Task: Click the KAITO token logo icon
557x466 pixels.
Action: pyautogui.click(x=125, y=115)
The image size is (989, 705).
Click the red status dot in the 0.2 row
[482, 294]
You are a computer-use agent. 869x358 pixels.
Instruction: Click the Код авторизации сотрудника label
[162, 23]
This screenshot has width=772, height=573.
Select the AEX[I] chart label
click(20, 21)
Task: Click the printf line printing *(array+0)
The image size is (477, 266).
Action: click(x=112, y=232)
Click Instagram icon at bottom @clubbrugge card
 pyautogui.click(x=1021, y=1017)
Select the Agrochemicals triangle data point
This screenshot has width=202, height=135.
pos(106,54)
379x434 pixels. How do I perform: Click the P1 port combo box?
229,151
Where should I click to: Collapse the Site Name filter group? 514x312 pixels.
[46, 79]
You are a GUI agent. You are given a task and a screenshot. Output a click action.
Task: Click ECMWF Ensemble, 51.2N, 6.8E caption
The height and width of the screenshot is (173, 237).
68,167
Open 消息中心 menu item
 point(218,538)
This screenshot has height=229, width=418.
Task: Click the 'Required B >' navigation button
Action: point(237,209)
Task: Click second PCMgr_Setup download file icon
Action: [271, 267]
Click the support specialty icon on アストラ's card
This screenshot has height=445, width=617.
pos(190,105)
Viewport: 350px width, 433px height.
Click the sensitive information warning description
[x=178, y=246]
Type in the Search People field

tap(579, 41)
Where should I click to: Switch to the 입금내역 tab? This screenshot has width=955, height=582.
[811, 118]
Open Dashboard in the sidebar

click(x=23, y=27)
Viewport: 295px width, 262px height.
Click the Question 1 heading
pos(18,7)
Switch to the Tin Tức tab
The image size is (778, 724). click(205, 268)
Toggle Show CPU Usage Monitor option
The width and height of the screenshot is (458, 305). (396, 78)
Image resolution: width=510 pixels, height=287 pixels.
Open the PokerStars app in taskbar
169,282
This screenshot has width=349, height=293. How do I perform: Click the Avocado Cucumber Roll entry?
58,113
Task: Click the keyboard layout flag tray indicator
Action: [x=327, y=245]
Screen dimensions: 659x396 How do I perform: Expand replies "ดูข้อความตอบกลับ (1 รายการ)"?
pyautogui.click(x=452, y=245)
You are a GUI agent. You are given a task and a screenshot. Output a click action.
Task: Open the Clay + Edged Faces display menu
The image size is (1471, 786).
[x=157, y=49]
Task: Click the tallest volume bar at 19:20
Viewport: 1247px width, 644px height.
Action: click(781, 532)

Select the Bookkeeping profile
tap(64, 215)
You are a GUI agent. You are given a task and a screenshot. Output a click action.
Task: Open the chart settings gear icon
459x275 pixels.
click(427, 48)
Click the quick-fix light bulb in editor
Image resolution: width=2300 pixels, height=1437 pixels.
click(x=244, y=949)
########################################
WHAT IS NEEDED => Reproduce the data above line for line, without changing a single character.

EXERCISE OUTPUT =>
Task: Click the KAITO token logo icon
557x466 pixels.
Action: pyautogui.click(x=125, y=115)
The image size is (989, 705).
Click the red status dot in the 0.2 row
[482, 294]
You are a computer-use agent. 869x358 pixels.
Instruction: Click the Код авторизации сотрудника label
[162, 23]
This screenshot has width=772, height=573.
Select the AEX[I] chart label
click(20, 21)
Task: Click the printf line printing *(array+0)
The image size is (477, 266).
Action: click(x=112, y=232)
Click Instagram icon at bottom @clubbrugge card
 pyautogui.click(x=1021, y=1017)
Select the Agrochemicals triangle data point
This screenshot has width=202, height=135.
pos(106,54)
379x434 pixels. How do I perform: Click the P1 port combo box?
229,151
Where should I click to: Collapse the Site Name filter group? 514x312 pixels.
[46, 79]
You are a GUI agent. You are given a task and a screenshot. Output a click action.
Task: Click ECMWF Ensemble, 51.2N, 6.8E caption
The height and width of the screenshot is (173, 237).
68,167
Open 消息中心 menu item
 point(218,538)
This screenshot has height=229, width=418.
Task: Click the 'Required B >' navigation button
Action: point(237,209)
Task: Click second PCMgr_Setup download file icon
Action: [271, 267]
Click the support specialty icon on アストラ's card
This screenshot has height=445, width=617.
pos(190,105)
Viewport: 350px width, 433px height.
Click the sensitive information warning description
[x=178, y=246]
Type in the Search People field

tap(579, 41)
Where should I click to: Switch to the 입금내역 tab? This screenshot has width=955, height=582.
[811, 118]
Open Dashboard in the sidebar

click(x=23, y=27)
Viewport: 295px width, 262px height.
Click the Question 1 heading
pos(18,7)
Switch to the Tin Tức tab
The image size is (778, 724). click(205, 268)
Toggle Show CPU Usage Monitor option
The width and height of the screenshot is (458, 305). (396, 78)
Image resolution: width=510 pixels, height=287 pixels.
Open the PokerStars app in taskbar
169,282
This screenshot has width=349, height=293. How do I perform: Click the Avocado Cucumber Roll entry?
58,113
Task: Click the keyboard layout flag tray indicator
Action: [x=327, y=245]
Screen dimensions: 659x396 How do I perform: Expand replies "ดูข้อความตอบกลับ (1 รายการ)"?
pyautogui.click(x=452, y=245)
You are a GUI agent. You are given a task and a screenshot. Output a click action.
Task: Open the Clay + Edged Faces display menu
The image size is (1471, 786).
[x=157, y=49]
Task: Click the tallest volume bar at 19:20
Viewport: 1247px width, 644px height.
Action: click(781, 532)

Select the Bookkeeping profile
tap(64, 215)
You are a GUI agent. You are given a task and a screenshot. Output a click action.
Task: Open the chart settings gear icon
459x275 pixels.
click(427, 48)
Click the quick-fix light bulb in editor
Image resolution: width=2300 pixels, height=1437 pixels.
click(x=244, y=949)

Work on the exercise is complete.